When Furie's rig finally arrived in Alaska in 2011, it became the first jack-up rig in Cook Inlet in decades. And it got right to work, too, even a little too fast for some state officials. The rig's feet were put down on the Inlet seabed without necessary OKs from the state, and the Army Corps of Engineers permission wasn't certain when the rig was put in place.
Sure, we The Concerned are worried, as are others, about the rapid pace and corner-cutting that appears to have been involved in Furie's project so far. But we're more concerned that the state isn't living up to its end of the bargain as much as it could.
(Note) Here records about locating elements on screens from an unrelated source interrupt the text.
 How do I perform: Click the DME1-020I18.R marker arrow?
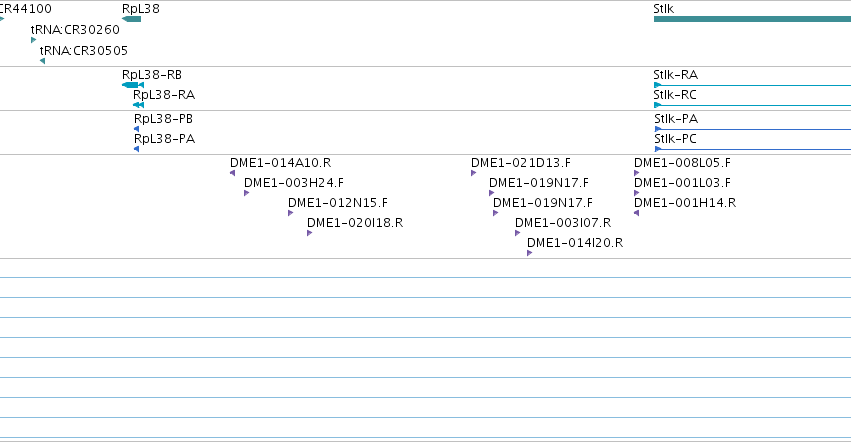click(309, 233)
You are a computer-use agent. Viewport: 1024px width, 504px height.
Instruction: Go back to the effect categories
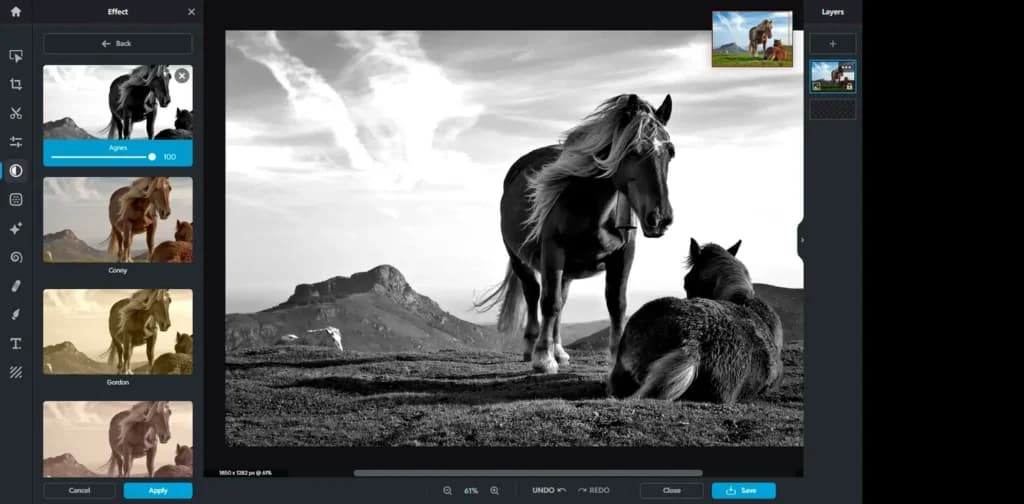pos(118,44)
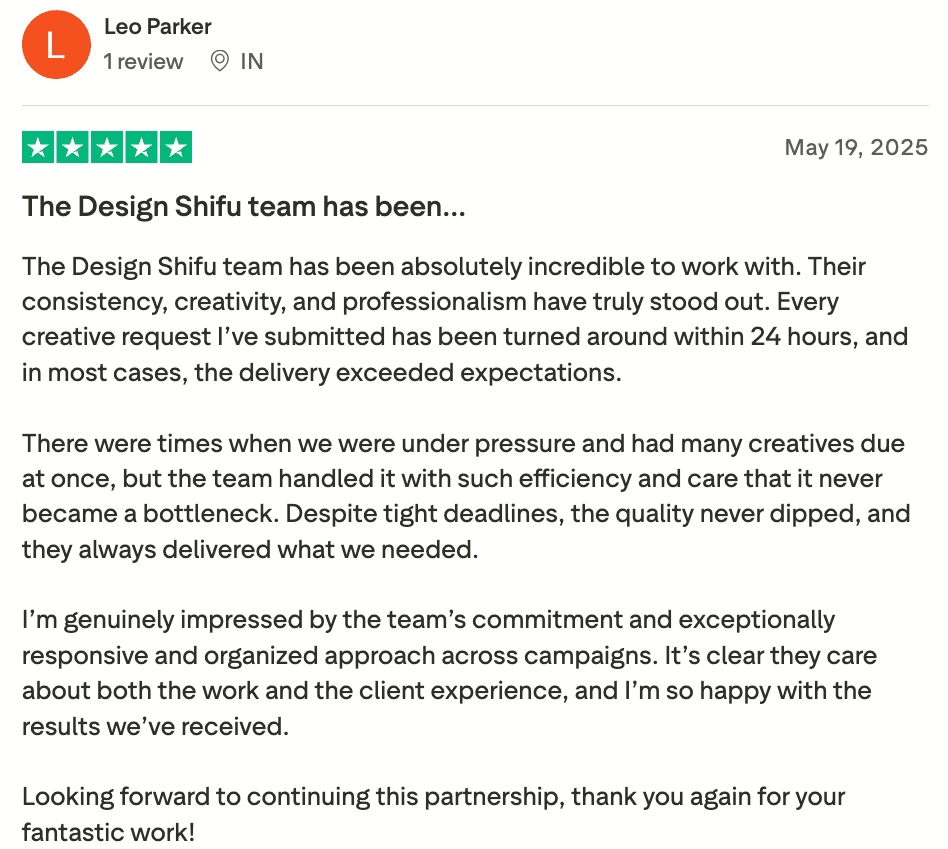
Task: Click the horizontal divider line below reviewer info
Action: (475, 106)
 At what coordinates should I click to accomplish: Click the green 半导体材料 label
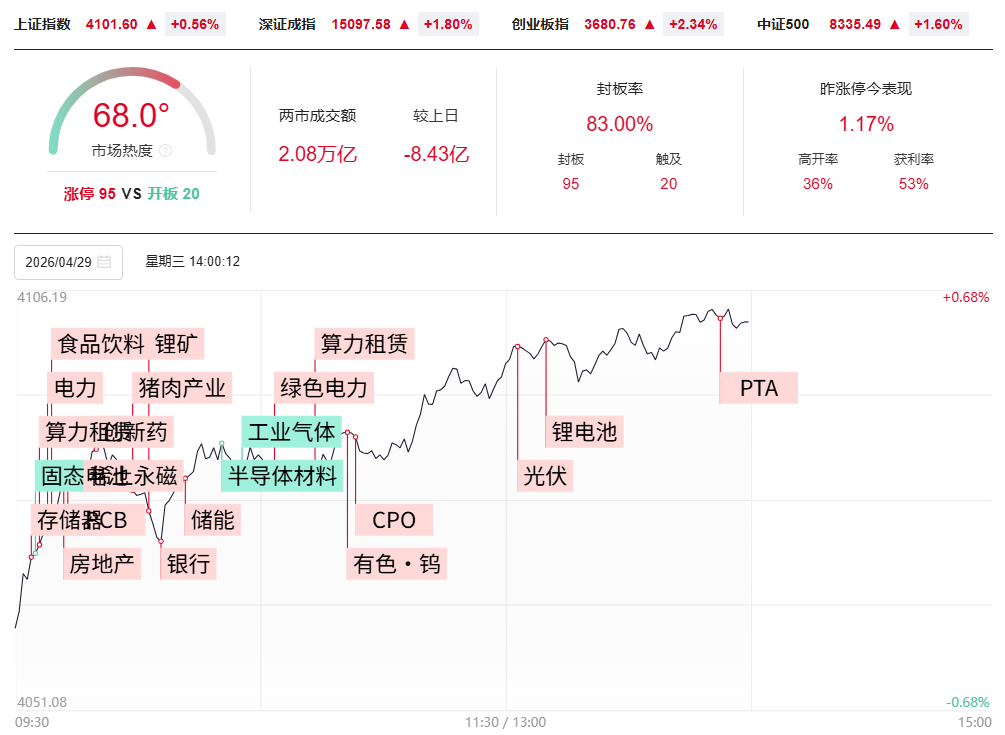tap(283, 475)
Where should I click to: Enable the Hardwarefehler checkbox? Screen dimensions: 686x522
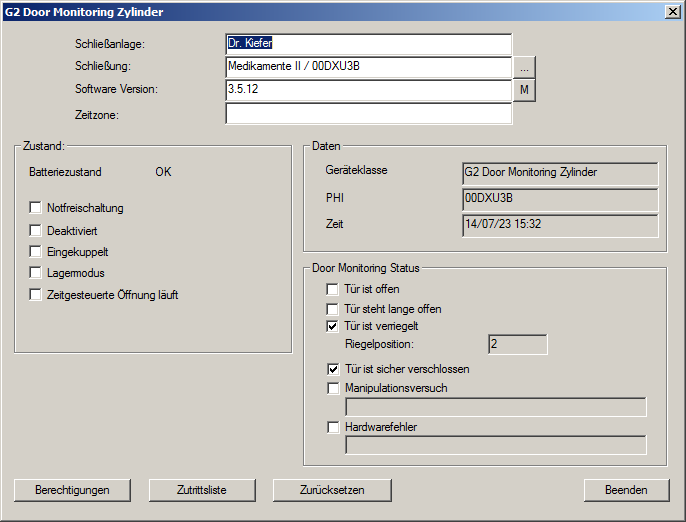(x=334, y=427)
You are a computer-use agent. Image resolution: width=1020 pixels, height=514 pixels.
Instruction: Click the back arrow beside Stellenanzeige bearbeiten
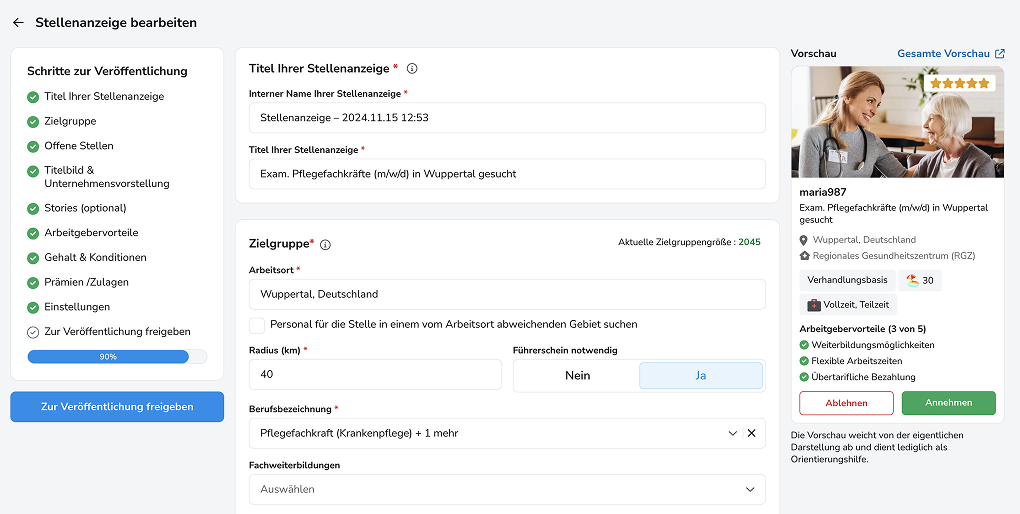click(x=18, y=22)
Sure, $20 million in drilling incentives, $10 million of which would not need to be repaid if certain production goals are met, is plenty of proof the state knows its role is to help. But that role still has room to get bigger as long as there's money in the checkbook.
Now it's looking like a large portion of those state incentives will be going straight through Furie to the feds, like PBR through a hipster, and we The Concerned think it's high time Alaska pony up some more cash. After all, if the state hadn't threatened Escopeta with default on its Cook Inlet leases, and if it hadn't laid in big incentives for the quickest companies to drill Inlet leases, there wouldn't have been any reason to risk a Jones Act violation.
In other words, if Escopeta had been secure enough to take its time, Furie wouldn't be facing such a huge fine.
Other companies have been able to operate in Cook Inlet without much trouble, and one of them is even preparing to increase its investment by hundreds of millions over the next three years. Still, it doesn't seem fair to us that the company breaking trail in the Cook Inlet renaissance initiated by the state appears about to face such a heavy price.
The state has done a lot to encourage Escopeta/Furie to hang in there, but it can always do more. If Alaska gave Furie, say, $20 million more, that would probably be enough to cover the fine, provide a nice cushion for incidentals, and offer some peace of mind. Maybe then the company won't feel the need to issue press releases about giant new gas fields before all the data comes in.
We know the Legislature is out of session right now, but hopefully something can be done to make Furie whole here. After all, the company is just trying to help Alaska out, right? It's time the state return the favor.